MRI screening associated with improved survival in women at high risk for breast cancer
MRI screening associated with improved survival in women at high risk for breast cancer
Screening with magnetic resonance imaging (MRI) along with mammography and clinical breast exams may improve survival rates in women at high risk for breast cancer, a new study has found.
Researchers in the Netherlands analyzed long-term results of the Dutch MRI Screening Study to evaluate the effects of screening for breast cancer in four different risk groups: women with a BRCA1 mutation, women with a BRCA2 mutation, women at high cumulative lifetime risk (CLTR) due to family history (30% to 50%), and women at moderate CLTR due to family history (15% to 30%). All women in the study received biannual clinical breast exams plus annual mammography and MRI. The study results were published early online Nov. 15 by the Journal of Clinical Oncology.
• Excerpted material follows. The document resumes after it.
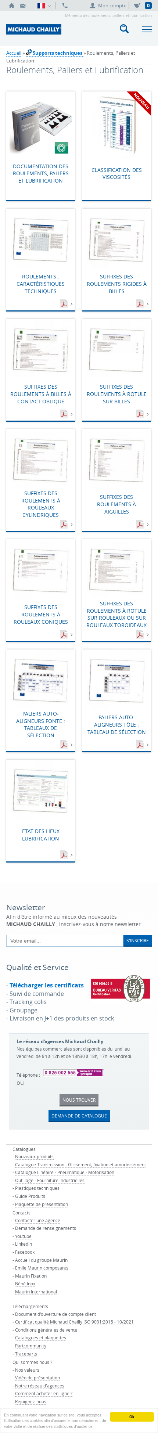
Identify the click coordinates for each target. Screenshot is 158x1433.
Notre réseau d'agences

Data were analyzed for 2,157 women, 599 of whom carried a BRCA mutation. Ninety-seven cases of primary breast cancer were detected. MRI was more sensitive than mammography for invasive cancer (77.4% vs. 35.5%; P<0.00005) but not for ductal carcinoma in situ (DCIS) (38.5% vs. 69.2%; P=0.388). Patients with BRCA1 mutations were more likely than those in the other three risk groups to have lower mammography sensitivity, larger tumors (>1 cm) at diagnosis, a lower proportion of DCIS, a higher proportion of interval cancer, and a higher proportion of cancer diagnosed before age 30. Rates of cumulative distant metastasis-free and overall survival at six years in BRCA1 and BRCA2 carriers with invasive breast cancer were 83.9% (95% CI, 64.1% to 93.3%) and 92.7% (95% CI, 79.0% to 97.6%), respectively. Both survival rates were 100% in women with invasive cancer in the familial risk groups. Overall, 42.7% of breast cancer cases were detected only on MRI. Although randomization was not possible due to ethical reasons, the authors analyzed results from 26 historical cohorts and found a median overall survival rate of 74.5% (range, 50% to 95%) over five years.
The current study confirmed earlier results in this cohort suggesting that intensive surveillance, including MRI, can detect breast cancer earlier in women at high risk, the authors concluded. Of particular importance, they noted, was the large difference in mammography sensitivity in women with BRCA1 mutations compared with BRCA2 mutations (25.0% vs. 61.5%; P=0.04).
The authors concluded that the sensitivity of MRI is "strongly superior" to that of mammography and that their findings affirm the American Cancer Society's recommendation of annual MRI screening in women with a 20% to 25% CLTR for breast cancer. They also noted that BRCA1 carriers might need more frequent screening, different treatments or different preventive measures given the unfavorable clinical characteristics associated with this mutation.
Another study published early online Nov. 18 by The Lancet Oncology found a benefit in screening mammography for moderate-risk women before age 50. A total of 6,710 U.K. patients younger than 50 who were at moderate risk for breast cancer but who were unlikely to have a BRCA mutation received mammography annually for four years, beginning at study enrollment between Jan. 16, 2003 and Feb. 28, 2007 until Nov. 30, 2009. One hundred thirty-six were diagnosed with breast cancer; of these, 77% were diagnosed at screening, 21% were diagnosed symptomatically between screenings, and 2% were diagnosed symptomatically after missing a scheduled mammogram. Data from two other trials were used for comparison, one the control group of a trial of average-risk women followed for up to 10 years and one a study of women with a family history of breast cancer.
The authors found that cases of invasive cancer in their study were smaller and had a more favorable grade than those in the average-risk comparison group, and were less likely to be node positive than those in either the average-risk or family history comparison group. Predicted 10-year mortality rate was also statistically significantly lower in the current study than in the average-risk comparison group. The authors concluded that yearly mammograms are likely to prevent breast cancer deaths in women at moderate familial risk.